How Missing Too Much School Affects Students


Credit: Ferris Ingram

Ferris Ingram

“Hours matter, days matter,” counselor Charissa Bass shares. Why does missing school matter for you? 

Teachers interviewed by The Skyline Post have noticed that students who frequently miss school have a harder time socializing in the community. Students tend to make their friends and social groups at school, so missing that can have consequences; it can lead to feeling isolated or lonely. 

Missing school can also affect your grades, making them go lower and lower as you miss more school. “It’s become a habit for me to miss school,” says one Skyline student [name withheld].  It “affect[s] my motivation to learn and get work done.”

While grades can be affected by absences, there are ways for students to get resources from their teachers to learn from home or wherever they are.

“My class is set up so that you can find things online,” comments Chad Bickel, teacher at Skyline. “The students that have internet access do better when they miss school than students who don’t.”

While colleges do look at absences, if they see improvement over your time in grades or they will not generally take any opportunities from you.

“As long as grades are not affected more overall [colleges] do not look at attendance that much,” says Heather Schimmel, Skyline counselor.

Teachers interviewed by The Skyline Post have noticed that the students who are in the building but do not go to class often have the lowest grades, although in AAPS absences are not allowed to be directly linked to grades.

“I think they miss out on the instruction that the teachers are providing and the discussions,” says Casey Elmore, SLC principal.

“When you miss school and then you come back, it makes it harder to interact with other students,” says Bickel, “especially if this is happening frequently.”

If a student has a lot of unexcused attendances, Skyline attendance officer George Brieloff will send a letter to parents.
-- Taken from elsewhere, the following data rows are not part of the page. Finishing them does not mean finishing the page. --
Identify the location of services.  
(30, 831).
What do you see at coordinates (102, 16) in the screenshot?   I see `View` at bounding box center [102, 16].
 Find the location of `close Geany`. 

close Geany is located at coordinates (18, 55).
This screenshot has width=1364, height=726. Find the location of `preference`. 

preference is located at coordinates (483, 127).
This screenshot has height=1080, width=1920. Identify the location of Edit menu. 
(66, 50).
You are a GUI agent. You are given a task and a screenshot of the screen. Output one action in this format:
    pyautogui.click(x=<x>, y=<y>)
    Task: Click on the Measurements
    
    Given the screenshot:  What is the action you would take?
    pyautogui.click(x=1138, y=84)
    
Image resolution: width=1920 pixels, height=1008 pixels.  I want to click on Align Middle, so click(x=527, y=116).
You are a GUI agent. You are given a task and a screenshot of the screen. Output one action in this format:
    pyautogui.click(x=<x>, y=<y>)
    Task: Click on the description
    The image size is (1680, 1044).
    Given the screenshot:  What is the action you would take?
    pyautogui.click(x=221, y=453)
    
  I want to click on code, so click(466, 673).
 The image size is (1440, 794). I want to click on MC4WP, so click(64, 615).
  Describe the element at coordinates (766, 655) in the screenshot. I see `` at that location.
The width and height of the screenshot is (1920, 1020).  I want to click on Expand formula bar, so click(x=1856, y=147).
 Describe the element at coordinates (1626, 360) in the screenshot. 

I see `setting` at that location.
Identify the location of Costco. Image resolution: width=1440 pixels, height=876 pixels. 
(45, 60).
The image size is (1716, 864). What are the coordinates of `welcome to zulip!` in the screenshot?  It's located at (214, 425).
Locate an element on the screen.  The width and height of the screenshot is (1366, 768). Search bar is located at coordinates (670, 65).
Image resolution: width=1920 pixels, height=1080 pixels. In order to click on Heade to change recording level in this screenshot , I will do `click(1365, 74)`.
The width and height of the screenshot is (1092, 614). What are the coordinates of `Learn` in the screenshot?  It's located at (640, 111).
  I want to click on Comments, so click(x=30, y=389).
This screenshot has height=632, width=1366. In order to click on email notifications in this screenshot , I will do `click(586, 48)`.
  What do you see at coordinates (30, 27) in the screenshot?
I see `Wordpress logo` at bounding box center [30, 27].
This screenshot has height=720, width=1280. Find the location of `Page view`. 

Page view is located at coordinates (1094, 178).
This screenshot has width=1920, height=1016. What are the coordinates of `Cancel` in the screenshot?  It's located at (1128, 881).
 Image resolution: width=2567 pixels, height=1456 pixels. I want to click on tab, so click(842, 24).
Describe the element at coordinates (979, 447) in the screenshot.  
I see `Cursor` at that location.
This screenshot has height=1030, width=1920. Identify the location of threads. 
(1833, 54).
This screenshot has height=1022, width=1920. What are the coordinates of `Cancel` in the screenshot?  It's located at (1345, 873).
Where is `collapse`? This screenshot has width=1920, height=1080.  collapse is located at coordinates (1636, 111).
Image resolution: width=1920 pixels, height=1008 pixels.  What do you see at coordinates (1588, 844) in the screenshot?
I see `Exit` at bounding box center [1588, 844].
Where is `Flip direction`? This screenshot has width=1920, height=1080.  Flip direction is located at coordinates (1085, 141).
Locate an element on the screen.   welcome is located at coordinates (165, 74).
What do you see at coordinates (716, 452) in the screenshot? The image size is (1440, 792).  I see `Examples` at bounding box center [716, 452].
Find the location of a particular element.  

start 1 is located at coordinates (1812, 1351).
Although if he notices a pattern before then he tends to meet with students and parents to see what he can do before absences become an issue.

There are three levels of attendance consequences in AAPS. Level one means the student has 5 or more unexcused days of school they’ve missed, level two is 10 to 20 unexcused days of school. Both of these give the student a letter home and Brieloff may meet with the student. Once you get to level three, 20+ unexcused days of school, Brieloff sends home a letter and will meet with the student and parent with the student’s assigned SLC principal.

“There’s a million reasons kids don’t come to school,” says Brieloff. His number one goal is to always help students get to class and help their environment.